● **Your goal**
Take the data below and copy exactly the lines starting at the one with "Task: Click the 'Add" and finishing at the one with "Image resolution: width=868 pixels, height=401", both included.

** Opening Data for the task block **

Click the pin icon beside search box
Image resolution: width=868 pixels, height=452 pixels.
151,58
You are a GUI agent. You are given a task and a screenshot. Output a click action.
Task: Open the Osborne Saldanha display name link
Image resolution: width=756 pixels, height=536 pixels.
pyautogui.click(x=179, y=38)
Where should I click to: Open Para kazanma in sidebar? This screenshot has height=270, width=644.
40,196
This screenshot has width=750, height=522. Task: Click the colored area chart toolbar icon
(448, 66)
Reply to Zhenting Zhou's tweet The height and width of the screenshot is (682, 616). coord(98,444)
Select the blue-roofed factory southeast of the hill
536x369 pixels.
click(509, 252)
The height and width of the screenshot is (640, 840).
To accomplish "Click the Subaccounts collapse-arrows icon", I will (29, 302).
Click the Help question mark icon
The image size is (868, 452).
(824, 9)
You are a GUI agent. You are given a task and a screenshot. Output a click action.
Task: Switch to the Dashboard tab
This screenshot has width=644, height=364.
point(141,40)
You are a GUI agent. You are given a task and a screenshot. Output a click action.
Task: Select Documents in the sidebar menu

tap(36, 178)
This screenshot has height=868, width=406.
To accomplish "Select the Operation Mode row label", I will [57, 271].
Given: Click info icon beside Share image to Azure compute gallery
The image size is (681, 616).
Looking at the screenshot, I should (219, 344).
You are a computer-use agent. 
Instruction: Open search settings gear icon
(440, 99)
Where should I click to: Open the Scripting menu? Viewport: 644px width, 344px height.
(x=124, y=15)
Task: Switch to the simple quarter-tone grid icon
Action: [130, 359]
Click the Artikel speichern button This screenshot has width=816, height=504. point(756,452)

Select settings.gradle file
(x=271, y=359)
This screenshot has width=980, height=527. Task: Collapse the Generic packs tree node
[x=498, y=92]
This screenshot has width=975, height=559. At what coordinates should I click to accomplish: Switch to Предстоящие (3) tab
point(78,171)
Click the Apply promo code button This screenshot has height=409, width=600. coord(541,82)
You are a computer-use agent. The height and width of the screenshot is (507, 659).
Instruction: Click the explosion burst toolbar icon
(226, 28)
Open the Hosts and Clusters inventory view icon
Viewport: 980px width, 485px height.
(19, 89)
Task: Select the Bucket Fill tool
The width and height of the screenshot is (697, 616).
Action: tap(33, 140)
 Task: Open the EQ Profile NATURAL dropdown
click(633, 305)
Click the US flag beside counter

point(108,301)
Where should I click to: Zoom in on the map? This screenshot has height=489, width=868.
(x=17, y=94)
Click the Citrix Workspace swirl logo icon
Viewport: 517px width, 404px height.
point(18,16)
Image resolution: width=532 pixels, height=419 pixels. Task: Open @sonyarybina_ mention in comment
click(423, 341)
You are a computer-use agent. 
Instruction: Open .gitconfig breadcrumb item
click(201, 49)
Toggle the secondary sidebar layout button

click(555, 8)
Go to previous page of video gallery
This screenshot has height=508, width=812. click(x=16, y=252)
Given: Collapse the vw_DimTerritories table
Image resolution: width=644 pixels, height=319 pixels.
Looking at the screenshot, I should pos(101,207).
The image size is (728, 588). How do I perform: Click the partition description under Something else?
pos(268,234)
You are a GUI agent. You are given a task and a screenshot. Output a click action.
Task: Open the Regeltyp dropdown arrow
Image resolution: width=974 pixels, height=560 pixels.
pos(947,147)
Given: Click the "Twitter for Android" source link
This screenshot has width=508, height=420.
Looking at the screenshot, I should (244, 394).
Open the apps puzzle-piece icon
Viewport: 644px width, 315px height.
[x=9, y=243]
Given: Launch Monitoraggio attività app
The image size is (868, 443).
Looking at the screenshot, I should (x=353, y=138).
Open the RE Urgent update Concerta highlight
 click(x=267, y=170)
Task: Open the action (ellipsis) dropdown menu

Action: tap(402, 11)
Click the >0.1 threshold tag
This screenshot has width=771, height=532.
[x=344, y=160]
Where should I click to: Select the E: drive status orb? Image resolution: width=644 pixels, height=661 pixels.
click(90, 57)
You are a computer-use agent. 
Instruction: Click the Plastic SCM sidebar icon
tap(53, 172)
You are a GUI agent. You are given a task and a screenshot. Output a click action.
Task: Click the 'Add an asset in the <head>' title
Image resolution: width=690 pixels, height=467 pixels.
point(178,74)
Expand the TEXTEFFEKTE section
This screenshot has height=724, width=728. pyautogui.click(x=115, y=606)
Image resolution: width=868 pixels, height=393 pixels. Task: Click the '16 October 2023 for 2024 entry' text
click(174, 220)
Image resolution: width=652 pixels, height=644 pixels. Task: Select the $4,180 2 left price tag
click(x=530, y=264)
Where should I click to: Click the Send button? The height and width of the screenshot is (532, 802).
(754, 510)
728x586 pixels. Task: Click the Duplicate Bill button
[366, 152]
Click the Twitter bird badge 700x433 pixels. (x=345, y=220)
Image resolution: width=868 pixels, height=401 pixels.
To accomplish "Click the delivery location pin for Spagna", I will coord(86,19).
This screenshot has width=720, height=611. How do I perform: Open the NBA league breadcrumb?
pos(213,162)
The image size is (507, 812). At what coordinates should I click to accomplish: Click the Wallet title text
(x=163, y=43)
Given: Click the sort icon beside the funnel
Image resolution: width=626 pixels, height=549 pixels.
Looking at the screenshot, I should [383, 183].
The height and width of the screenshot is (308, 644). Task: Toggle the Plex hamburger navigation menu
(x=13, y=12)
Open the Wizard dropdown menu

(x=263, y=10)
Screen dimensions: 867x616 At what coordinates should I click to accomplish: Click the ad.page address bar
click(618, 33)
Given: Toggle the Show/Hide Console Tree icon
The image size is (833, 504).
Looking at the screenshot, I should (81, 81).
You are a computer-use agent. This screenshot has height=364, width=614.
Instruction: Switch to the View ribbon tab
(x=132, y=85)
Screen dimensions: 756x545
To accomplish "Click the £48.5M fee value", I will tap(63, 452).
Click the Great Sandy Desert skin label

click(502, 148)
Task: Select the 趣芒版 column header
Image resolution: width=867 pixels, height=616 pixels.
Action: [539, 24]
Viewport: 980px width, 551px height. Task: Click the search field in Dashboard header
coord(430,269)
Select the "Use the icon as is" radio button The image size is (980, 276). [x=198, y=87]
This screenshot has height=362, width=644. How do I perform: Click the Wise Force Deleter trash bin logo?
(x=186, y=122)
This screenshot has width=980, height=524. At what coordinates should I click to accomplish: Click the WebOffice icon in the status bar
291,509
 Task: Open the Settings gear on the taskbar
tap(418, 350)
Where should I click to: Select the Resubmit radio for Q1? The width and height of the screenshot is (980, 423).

** Closing Data for the task block **

● **Exercise solution**
Task: Click the 'Add an asset in the <head>' title
Image resolution: width=690 pixels, height=467 pixels.
point(178,74)
Expand the TEXTEFFEKTE section
This screenshot has height=724, width=728. pyautogui.click(x=115, y=606)
Image resolution: width=868 pixels, height=393 pixels. Task: Click the '16 October 2023 for 2024 entry' text
click(174, 220)
Image resolution: width=652 pixels, height=644 pixels. Task: Select the $4,180 2 left price tag
click(x=530, y=264)
Where should I click to: Click the Send button? The height and width of the screenshot is (532, 802).
(754, 510)
728x586 pixels. Task: Click the Duplicate Bill button
[366, 152]
Click the Twitter bird badge 700x433 pixels. (x=345, y=220)
Image resolution: width=868 pixels, height=401 pixels.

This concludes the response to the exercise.